ELENCO DEI COMPITI:
1. In base al brano su Giorgio Caproni, risponda a ciascuna domanda:
(a) Con quale immagine metaforica si conclude la poesia Generalizzando?
(b) In quale anno esordì Caproni con Come un’allegoria?
(c) Quale raccolta poetica di Caproni fu pubblicata postuma, e in quale anno?
2. Riprenda il brano su Giorgio Caproni dal punto in cui si interrompe e ne scriva il seguito.

BRANO SCELTO:
════

Dino Ignani, CC BY-SA 3.0, via Wikimedia Commons
Sentenza enigmatica quella che propone Giorgio Caproni in Generalizzando, una sorta di rebus da svolgere in chiave poetica. Nella poesia, l’autore fa riferimento a un “dono”, non meglio precisato né identificato, e conclude con un’immagine metaforica quasi sensoriale: la “spina della nostalgia”.
Pare un componimento ermetico, in realtà è più comprensibile di quel che si pensi: la poetica di Caproni è velata di crepuscolarismo, sin dal suo esordio in Come un’allegoria (1936), quando già il giovane autore dava alla nostalgia un respiro tangibile. Nella sua prima raccolta Caproni identificava già l’allegoria come una realtà altra e potenziale rispetto alla realtà effettiva; nella sua ultima raccolta poetica, Res Amissa, pubblicata postuma nel 1991, compie un passo ulteriore ragionando sul significato stesso del suo poetare.

════

DATI FORNITI:
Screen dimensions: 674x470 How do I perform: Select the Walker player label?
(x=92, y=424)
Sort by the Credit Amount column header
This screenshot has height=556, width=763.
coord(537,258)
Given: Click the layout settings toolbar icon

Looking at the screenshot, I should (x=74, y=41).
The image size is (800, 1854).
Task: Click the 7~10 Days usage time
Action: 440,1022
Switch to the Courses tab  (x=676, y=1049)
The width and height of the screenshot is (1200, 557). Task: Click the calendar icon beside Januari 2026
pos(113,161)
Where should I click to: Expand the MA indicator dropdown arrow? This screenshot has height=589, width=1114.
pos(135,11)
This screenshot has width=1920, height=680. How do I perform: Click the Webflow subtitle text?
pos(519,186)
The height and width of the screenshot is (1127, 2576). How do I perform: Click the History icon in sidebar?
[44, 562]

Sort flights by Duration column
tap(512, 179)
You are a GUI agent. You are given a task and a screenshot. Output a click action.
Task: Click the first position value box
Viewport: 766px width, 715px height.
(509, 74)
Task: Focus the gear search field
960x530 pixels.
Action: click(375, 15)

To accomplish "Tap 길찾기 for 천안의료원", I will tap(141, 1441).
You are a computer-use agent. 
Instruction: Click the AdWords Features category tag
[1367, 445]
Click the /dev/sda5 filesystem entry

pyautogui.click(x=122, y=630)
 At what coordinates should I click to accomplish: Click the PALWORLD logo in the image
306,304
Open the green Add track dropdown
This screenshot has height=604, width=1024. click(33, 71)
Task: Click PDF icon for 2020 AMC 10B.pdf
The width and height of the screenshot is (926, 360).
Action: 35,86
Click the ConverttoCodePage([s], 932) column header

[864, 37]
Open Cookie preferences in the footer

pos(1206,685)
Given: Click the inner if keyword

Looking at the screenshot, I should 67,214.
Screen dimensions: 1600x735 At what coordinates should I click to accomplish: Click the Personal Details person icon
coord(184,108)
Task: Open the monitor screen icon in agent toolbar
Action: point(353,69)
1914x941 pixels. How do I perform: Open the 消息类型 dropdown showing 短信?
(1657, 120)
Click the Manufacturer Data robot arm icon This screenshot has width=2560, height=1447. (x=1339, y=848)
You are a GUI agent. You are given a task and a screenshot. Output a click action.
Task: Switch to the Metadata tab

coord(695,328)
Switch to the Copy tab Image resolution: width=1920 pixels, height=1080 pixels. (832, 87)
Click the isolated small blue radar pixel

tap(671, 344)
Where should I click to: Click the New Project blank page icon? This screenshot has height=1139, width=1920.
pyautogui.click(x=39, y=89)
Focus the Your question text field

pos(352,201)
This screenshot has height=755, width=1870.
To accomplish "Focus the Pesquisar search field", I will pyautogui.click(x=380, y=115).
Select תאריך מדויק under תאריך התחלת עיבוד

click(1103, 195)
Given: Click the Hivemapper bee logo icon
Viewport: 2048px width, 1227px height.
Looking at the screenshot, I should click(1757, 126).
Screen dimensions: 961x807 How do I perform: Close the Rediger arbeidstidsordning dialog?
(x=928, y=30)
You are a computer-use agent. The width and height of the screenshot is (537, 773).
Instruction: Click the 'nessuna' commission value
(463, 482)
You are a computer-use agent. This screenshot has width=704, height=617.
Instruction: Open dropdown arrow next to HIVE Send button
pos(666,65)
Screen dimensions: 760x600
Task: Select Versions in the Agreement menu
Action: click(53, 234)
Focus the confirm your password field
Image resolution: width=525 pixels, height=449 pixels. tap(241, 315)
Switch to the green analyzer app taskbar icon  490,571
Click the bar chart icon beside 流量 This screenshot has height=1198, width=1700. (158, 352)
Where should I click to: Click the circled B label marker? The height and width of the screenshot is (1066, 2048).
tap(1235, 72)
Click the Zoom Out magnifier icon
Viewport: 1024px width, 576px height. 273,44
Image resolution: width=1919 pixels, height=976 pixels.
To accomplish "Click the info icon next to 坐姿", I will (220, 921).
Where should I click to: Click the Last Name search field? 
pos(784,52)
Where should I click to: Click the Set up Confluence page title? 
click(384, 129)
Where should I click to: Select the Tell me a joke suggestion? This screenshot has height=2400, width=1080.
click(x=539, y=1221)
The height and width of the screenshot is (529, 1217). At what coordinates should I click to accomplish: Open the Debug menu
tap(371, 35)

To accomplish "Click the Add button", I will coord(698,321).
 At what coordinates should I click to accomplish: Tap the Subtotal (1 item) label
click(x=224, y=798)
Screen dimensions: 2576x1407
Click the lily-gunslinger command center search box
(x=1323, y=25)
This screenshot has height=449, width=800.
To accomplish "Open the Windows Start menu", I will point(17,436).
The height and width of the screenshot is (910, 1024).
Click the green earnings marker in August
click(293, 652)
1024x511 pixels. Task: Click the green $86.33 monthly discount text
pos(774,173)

════

RISPOSTE:
1.
(a) La “spina della nostalgia”.
(b) Nel 1936.
(c) Res Amissa, pubblicata nel 1991.

2.
Per comprendere il rebus poetico proposto da Generalizzando, dobbiamo porre la lirica direttamente in dialogo con il titolo della raccolta: Res Amissa, in latino è la “cosa perduta”. Con questo titolo enigmatico Giorgio Caproni faceva riferimento allo smarrimento dell’uomo moderno, alla perdita di identità provocata dalla frenesia del mondo neocapitalistico che poneva l’umanità in secondo piano rispetto al guadagno, al Dio denaro, in una dimensione in cui la collettività aveva ormai inglobato e annullato l’individuo. Nello smarrimento novecentesco, Caproni affidava alla poesia la capacità - anzi, l’urgenza - di trovare un senso al Reale impazzito.
L’ultima raccolta del poeta, Res Amissa, deve essere letta da questo punto di vista: rappresenta lo sforzo di trovare un significato alla condizione umana nel momento in cui ogni cosa sembra complottare per lo sgretolamento, il deterioramento di tale senso.
Dobbiamo dunque partire da questo presupposto per sciogliere l’enigma di Generalizzando. Vediamone testo, analisi e significato.
“Generalizzando” di Giorgio Caproni: testo
Tutti riceviamo un dono.
Poi, non ricordiamo più
né da chi né che sia.Soltanto ne conserviamo
- pungente e senza condono -
la spina della nostalgia.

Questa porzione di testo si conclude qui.